[Exercise passage]:

America may love a winner, but it's the losers - and there are lots of them - that are starting to attract attention when it comes to the stock market.
"I think at the megacap level, it's really just a momentum story that's been in place this year. I think the bigger story is under the surface," Kevin Gordon, senior investment strategist at Charles Schwab, told MarketWatch in a phone interview.
That momentum story saw Apple Inc. $(AAPL)$, playing catch-up with artificial-intelligence chip maker Nvidia Corp. $(NVDA)$, put on another 9% gain this week. Apple Inc. $(AAPL.UK)$ rallied over 7% after unveiling its "Apple Intelligence" aspirations, leading it to jockey with Microsoft Corp. $(MSFT)$ for the most-valuable company crown.
But outside a handful of megacap winners, the market is struggling. That handful of heavyweight winners account for a growing share of winners in the market-cap weighted S&P 500 index SPX and Nasdaq Composite COMP. The S&P 500 has rallied another 2.9% so far in June, bringing its year-to-date gain to 13.9%.

[Dataset extract]:
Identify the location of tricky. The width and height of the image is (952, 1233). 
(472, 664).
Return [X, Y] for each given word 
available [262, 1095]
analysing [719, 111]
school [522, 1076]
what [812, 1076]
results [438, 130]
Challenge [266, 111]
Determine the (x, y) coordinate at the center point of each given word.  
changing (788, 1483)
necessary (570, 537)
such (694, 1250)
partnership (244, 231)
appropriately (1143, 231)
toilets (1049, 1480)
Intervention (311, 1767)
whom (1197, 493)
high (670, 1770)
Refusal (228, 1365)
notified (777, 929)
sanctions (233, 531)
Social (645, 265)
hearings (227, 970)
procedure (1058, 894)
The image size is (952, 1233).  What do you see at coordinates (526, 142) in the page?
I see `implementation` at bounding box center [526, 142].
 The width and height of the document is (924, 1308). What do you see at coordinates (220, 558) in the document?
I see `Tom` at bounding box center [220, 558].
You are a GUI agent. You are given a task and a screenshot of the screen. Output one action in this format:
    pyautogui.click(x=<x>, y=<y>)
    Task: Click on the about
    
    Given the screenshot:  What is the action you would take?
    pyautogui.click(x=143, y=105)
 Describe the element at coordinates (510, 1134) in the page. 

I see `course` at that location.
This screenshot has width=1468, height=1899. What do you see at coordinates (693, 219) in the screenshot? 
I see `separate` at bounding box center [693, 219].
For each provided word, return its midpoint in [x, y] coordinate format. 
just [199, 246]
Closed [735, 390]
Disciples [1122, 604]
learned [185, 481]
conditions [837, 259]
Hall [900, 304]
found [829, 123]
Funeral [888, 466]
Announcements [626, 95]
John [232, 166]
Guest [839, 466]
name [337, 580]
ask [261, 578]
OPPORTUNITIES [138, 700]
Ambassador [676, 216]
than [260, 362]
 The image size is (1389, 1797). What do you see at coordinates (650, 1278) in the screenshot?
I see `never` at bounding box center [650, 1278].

[Activity list]:
(1) List every stock symbol that appears inside the $( )$ marks in the stock market article.
(2) Answer these from the stock market article:
(a) What is Kevin Gordon's job title?
(b) What is the S&P 500's year-to-date gain?
(c) What aspirations did Apple unveil?
(3) Repeat the stock market article's text word for word, beginning at the words "America may love" and ending after "a phone interview.".

[Outputs by task]:
(1) AAPL, NVDA, AAPL.UK, MSFT

(2)
(a) Senior investment strategist at Charles Schwab
(b) 13.9%
(c) Its "Apple Intelligence" aspirations

(3)
America may love a winner, but it's the losers - and there are lots of them - that are starting to attract attention when it comes to the stock market.
"I think at the megacap level, it's really just a momentum story that's been in place this year. I think the bigger story is under the surface," Kevin Gordon, senior investment strategist at Charles Schwab, told MarketWatch in a phone interview.